Genetic manipulation of teleost endocrine systems started with transgenic overexpression of pituitary growth hormone. Such strategies enhance growth and reduce fertility, but the fish still breed. Genome editing using transcription activator-like effector nuclease in zebrafish and medaka has established the role of follicle stimulating hormone for gonadal development and luteinizing hormone for ovulation. Attempts to genetically manipulate the hypophysiotropic neuropeptidergic systems have been less successful. Overexpression of a gonadotropin-releasing hormone () antisense in common carp delays puberty but does not block reproduction. Knockout of Gnrh in zebrafish does not impact either sex, while in medaka this blocks ovulation in females without affecting males. Spawning success is not reduced by knockout of the kisspeptins and receptors, agouti-related protein, agouti signaling peptide or spexin.
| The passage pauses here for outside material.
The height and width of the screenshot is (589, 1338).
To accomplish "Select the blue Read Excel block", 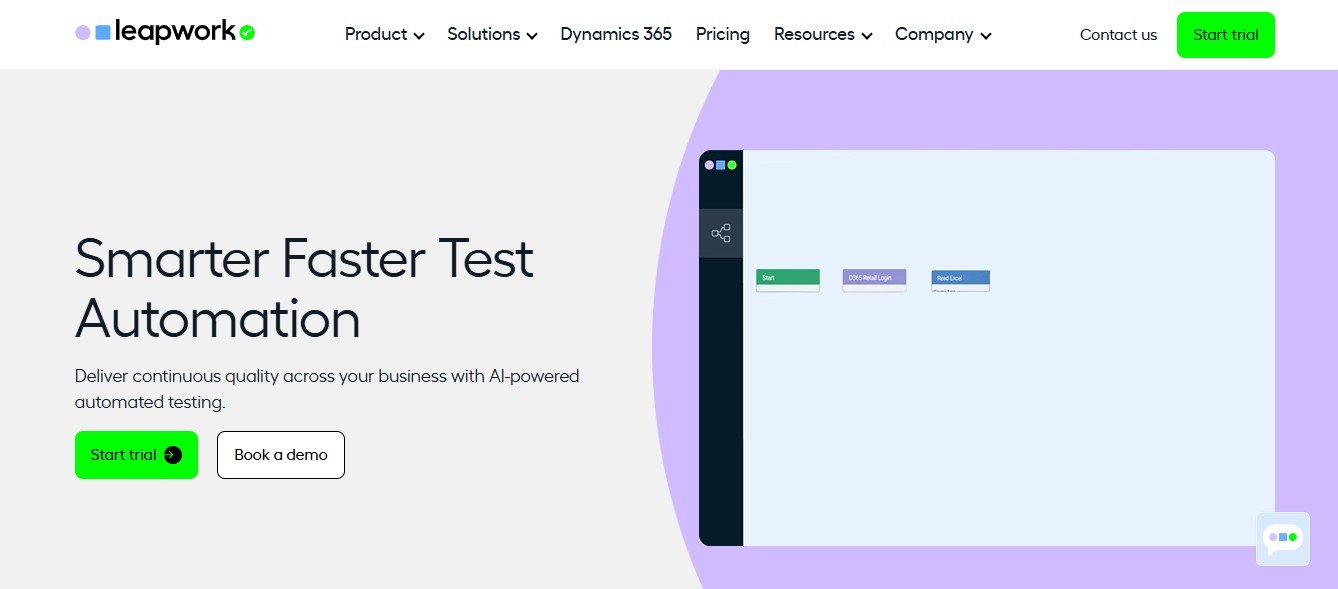I will click(x=960, y=278).
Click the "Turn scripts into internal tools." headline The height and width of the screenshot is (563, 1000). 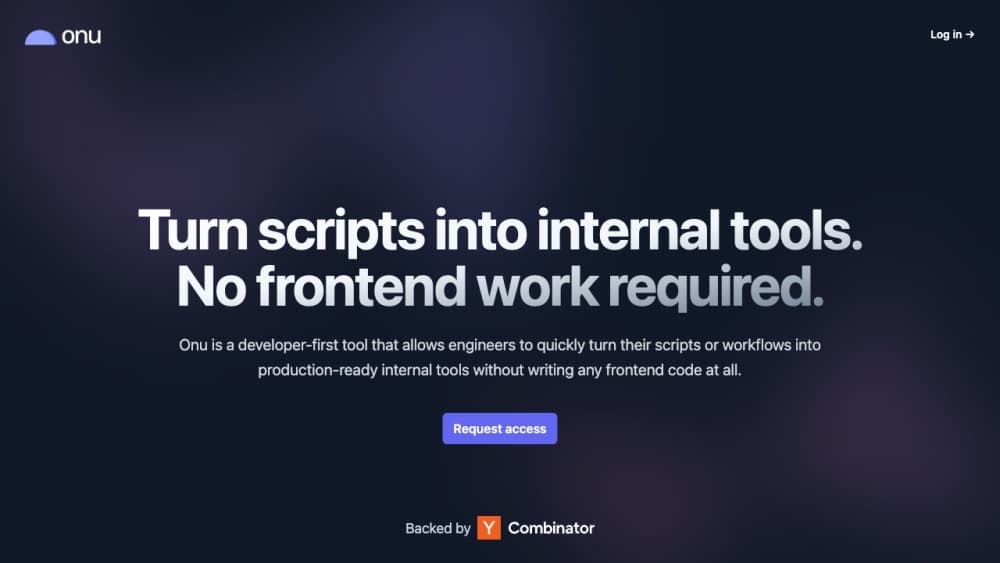tap(500, 230)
Hypotheses for the lack of effect of these genome edits are presented. Over evolutionary time, teleosts have lost the median eminence typical of mammals. There is consequently direct innervation of gonadotrophs, with the possibility of independent regulation by >20 neurohormones. Removal of a few may have minimal impact. Neuropeptide knockout could leave co-expressed stimulators of gonadotropins functionally intact. Genetic compensation in response to loss of protein function may maintain sufficient reproduction. The species differences in hypothalamo-hypophysial anatomy could be an example of compensation over the evolutionary timescale as teleosts diversified and adapted to new ecological niches. The key neuropeptidergic systems controlling teleost reproduction remain to be uncovered. Classical neurotransmitters are also regulators of luteinizing hormone release, but have yet to be targeted by genome editing. Their essentiality for reproduction should also be explored.